Ganin había regresado a su dormitorio, donde comenzó a hacer las maletas. De debajo de la cama sacó dos maletas de cuero, una de ellas con funda a cuadros, y la otra sin protección, de cuero castaño, con pálidas marcas de etiquetas despegadas, y vació el contenido en el suelo. Luego, de la móvil y chirriante oscuridad del armario extrajo un traje negro, un pequeño montón de ropa interior y un par de botas pesadas, de color castaño y con clavos de latón. De la mesilla junto a la cama sacó, en dos o tres veces, una variopinta colección de diversos objetos: apelotonados pañuelos sucios, hojas de afeitar con manchas de herrumbre alrededor de sus circulares orificios, periódicos viejos, gemelos amarillentos como dientes de caballo, un calcetín de seda roto, desemparejado…

Se quitó la chaqueta, se puso en cuclillas junto a aquel triste y polvoriento montón de desechos, y comenzó a separar lo que pensaba llevarse de lo que pensaba tirar.

Primeramente puso en la maleta el traje y la ropa interior. Después, la pistola automática y unos pantalones de montar, muy desgastados en la parte del trasero.

Mientras se preguntaba qué iba a meter a continuación, reparó en una cartera negra que había caído debajo de la silla, cuando volcó las maletas en el suelo. La cogió, y se disponía a abrirla, sonriente al pensar en su contenido, cuando se dijo que debía terminar cuanto antes de hacer las maletas, por lo que se metió la cartera en el bolsillo trasero del pantalón, y comenzó a arrojar, al azar, los diversos objetos en las dos maletas abiertas: arrugadas prendas interiores sucias, libros rusos que sólo Dios sabía cómo habían ido a parar a sus manos, y todas aquellas cosas insignificantes pero en cierto modo inapreciables que tan conocidas nos son a la vista y al tacto, y cuya única virtud radica en que permiten que la persona condenada a huir sin cesar se encuentre como en su casa, aunque la sensación sea muy leve, cuando saca de las maletas esos perecederos y humanos deshechos por centésima vez.

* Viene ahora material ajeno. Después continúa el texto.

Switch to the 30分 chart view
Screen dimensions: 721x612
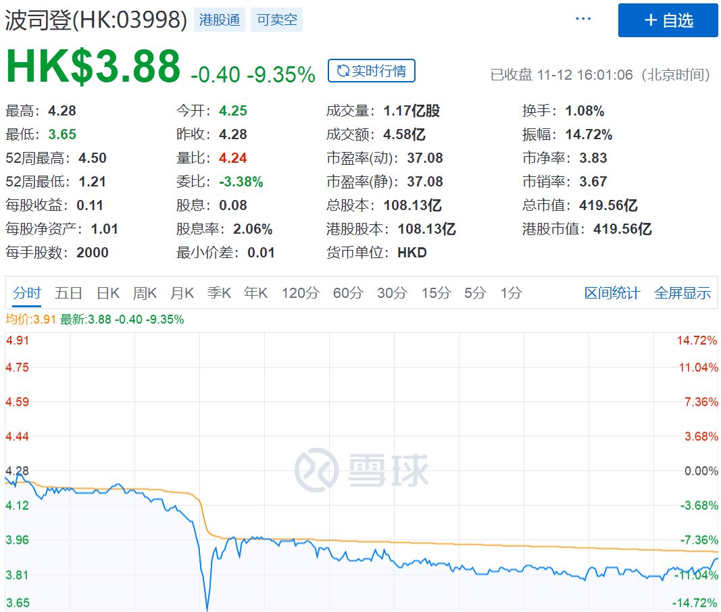click(x=391, y=293)
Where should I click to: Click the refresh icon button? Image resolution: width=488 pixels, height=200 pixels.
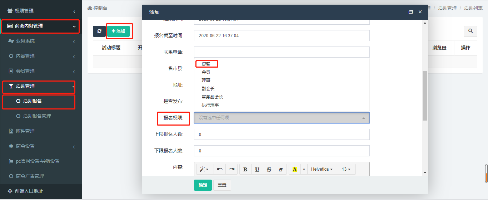(x=99, y=31)
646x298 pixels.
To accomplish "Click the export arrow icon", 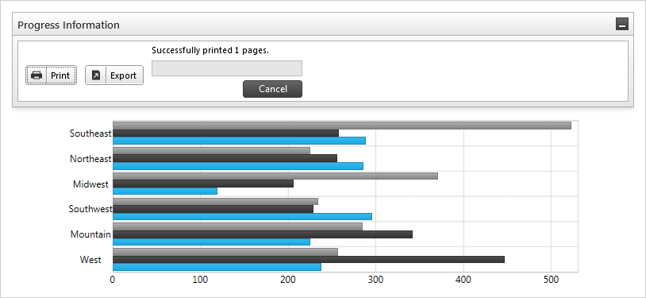I will pyautogui.click(x=96, y=75).
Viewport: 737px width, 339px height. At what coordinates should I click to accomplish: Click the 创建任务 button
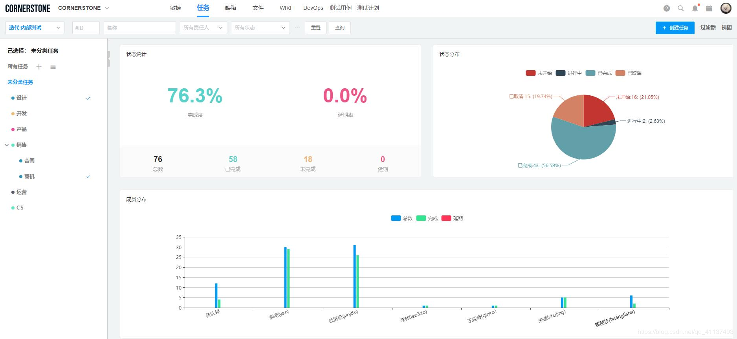click(675, 28)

Después de llenar las maletas, Ganin las cerró, las puso en pie, una al lado de la otra, y llenó la papelera con los cadáveres de los viejos periódicos. Echó una ojeada al dormitorio, ya vacío, y salió para saldar cuentas con la patrona.

Cuando Ganin entró, Lydia Nikolaevna leía, tiesamente sentada en un sillón. La perra dachshund abandonó deslizándose la cama, y comenzó a retorcerse junto a los pies de Ganin, en un arrebato de histérica devoción.

Lydia Nikolaevna se entristeció al darse cuenta de que, en esta ocasión, Ganin realmente se disponía a partir. Sentía simpatía hacia la alta y tranquila figura de aquel pupilo. Lydia Nikolaevna solía acostumbrarse a la presencia de sus huéspedes, y en su inevitable partida veía algo emparentado con la muerte.

Ganin le pagó la pensión de la semana anterior, y besó su mano, leve como una hoja seca.